The issue here is not how the election in Tulsa County should have been conducted, but the legality of the election as conducted.

We will now consider whether the manner in which the voting machines were programmed meets the requirements of § 274, which provides that the machines shall be so constructed as to permit straight party voting.

Prior to the enactment authorizing the use of voting machines, all votes were cast on paper ballots. 26 Ohio St. 1971, § 227.1, provides for separate ballots for candidates for State offices, county offices, seats in the House of Representatives and the Senate of the United States, etc. A voter could vote a straight party ticket for all candidates of the same political party on a paper ballot by merely stamping the emblem below the political party of his choice. If no other markings were on the ballot, or the ballot was not mutilated, the voter would have voted, by the single stamp and placing the ballot in the ballot box, for all the candidates of that political party on the ballot.

In our opinion, when the Legislature prescribed that voting machines "must be so constructed as to permit straight party voting", it did not intend to make a distinction between "straight party voting" by paper ballots, and straight party voting by voting machines.

The second sentence of § 274 provides that: "It [a voting machine] must permit a voter to vote for any person, whose name is entitled to appear on the ballot, for any office whether or not nominated as a candidate by any party or organization."

This proviso includes not only independent candidates but the nominees of political parties, and a voter could vote a straight ticket by simply voting separately for each candidate of the same political party.
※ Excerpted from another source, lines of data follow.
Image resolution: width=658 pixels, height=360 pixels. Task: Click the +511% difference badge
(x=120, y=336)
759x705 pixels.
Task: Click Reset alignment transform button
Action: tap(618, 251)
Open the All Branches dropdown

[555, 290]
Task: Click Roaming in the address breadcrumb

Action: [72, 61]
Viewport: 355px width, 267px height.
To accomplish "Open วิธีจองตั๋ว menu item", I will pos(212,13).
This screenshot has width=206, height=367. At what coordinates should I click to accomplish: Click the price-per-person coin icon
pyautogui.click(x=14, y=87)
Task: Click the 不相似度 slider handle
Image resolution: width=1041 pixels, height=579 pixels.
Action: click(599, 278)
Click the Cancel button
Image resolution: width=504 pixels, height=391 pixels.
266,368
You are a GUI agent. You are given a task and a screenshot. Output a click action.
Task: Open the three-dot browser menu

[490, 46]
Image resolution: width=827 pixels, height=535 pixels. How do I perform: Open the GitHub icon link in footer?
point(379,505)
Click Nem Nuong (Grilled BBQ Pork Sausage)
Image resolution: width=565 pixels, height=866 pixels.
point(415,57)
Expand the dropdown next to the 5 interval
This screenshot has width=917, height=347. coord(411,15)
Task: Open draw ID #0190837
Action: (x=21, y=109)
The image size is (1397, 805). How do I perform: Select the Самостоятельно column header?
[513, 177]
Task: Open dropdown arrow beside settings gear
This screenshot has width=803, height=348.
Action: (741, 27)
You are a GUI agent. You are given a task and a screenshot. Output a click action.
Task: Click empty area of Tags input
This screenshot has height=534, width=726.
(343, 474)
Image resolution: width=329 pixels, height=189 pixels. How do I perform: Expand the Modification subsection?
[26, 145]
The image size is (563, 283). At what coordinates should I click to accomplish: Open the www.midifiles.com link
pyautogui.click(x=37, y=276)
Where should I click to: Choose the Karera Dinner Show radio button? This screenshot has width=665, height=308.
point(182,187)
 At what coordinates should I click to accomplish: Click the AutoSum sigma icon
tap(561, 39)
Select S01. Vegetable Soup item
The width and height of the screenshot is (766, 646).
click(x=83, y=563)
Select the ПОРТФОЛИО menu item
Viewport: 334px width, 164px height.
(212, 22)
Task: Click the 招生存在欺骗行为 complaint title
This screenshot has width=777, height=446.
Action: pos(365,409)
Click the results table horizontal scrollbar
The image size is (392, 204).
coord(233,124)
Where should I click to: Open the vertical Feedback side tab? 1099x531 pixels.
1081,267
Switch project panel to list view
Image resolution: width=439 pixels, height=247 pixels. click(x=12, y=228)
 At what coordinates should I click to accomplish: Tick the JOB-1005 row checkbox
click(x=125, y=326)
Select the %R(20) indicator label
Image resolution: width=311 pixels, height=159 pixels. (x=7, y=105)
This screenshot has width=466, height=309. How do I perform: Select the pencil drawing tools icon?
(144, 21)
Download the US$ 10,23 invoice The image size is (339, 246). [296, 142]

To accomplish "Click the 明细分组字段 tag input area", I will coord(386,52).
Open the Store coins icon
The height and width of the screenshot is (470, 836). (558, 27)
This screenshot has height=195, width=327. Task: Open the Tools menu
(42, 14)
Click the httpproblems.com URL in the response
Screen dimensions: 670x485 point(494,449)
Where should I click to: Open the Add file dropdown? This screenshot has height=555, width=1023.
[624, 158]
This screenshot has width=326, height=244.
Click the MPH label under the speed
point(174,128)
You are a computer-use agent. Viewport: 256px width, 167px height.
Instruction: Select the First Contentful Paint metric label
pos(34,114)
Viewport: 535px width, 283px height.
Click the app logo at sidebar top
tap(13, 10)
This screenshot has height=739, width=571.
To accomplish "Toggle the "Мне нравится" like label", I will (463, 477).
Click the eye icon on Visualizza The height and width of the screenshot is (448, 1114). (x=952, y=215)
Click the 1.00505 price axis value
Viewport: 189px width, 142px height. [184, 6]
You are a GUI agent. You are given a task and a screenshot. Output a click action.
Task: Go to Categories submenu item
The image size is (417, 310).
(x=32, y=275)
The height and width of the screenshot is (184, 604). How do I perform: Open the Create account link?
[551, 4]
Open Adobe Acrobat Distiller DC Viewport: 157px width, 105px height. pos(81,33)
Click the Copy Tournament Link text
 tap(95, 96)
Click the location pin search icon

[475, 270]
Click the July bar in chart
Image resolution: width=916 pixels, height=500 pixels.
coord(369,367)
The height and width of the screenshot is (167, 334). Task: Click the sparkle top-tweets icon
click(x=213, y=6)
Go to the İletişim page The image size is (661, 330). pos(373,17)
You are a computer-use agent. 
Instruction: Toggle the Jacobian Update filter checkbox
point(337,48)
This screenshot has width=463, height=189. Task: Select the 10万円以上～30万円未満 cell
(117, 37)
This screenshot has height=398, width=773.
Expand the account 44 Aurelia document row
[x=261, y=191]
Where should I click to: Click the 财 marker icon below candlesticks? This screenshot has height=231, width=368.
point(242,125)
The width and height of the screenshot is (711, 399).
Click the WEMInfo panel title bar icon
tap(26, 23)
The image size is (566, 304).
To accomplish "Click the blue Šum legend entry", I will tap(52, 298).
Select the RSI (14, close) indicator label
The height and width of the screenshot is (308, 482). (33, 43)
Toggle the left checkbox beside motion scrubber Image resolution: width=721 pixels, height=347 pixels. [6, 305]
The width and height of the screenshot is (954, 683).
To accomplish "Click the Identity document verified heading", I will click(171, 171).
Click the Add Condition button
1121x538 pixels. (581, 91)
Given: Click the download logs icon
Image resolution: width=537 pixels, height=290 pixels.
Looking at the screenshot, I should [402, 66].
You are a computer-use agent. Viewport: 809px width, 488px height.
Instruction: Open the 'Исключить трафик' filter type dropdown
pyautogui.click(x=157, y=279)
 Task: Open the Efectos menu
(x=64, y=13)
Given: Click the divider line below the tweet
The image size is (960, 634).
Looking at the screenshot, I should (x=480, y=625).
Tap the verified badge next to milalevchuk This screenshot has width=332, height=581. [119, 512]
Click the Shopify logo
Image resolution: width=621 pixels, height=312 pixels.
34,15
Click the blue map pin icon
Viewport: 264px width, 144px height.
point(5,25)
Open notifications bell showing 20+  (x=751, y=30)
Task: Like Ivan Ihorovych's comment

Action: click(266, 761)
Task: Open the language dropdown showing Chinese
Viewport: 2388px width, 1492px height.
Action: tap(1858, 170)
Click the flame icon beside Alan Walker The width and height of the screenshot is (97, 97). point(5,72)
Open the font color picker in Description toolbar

The voting machines were programmed in conformity with the above proviso. If by enacting the next sentence "to permit straight party voting" the Legislature intended that "straight party voting" could be accomplished by requiring a voter to vote separately for each candidate of a political party, rather than a single lever for each ballot of candidates, such as the Congressional ballot in the case at bar, the language "to permit straight party voting" is mere surplusage.

We agree with the trial court. In order to comply with the language "to permit a straight party vote" a voting machine must be so constructed so that a voter may vote a straight party ticket by moving a single lever or device to the party of his choice on a ballot (such as the Congressional ballot) and by pressing the "VOTE" button In this connection, we notice that there were two separate columns (Columns 3 & 4) for State offices. Whether or not it would have been necessary to have the voting machine programmed so that a voter could have voted a straight party ticket for all the candidates in the two columns, by the use of a single lever, as distinguished from two levers (one for each column) to meet the requirements of § 274, is not here presented.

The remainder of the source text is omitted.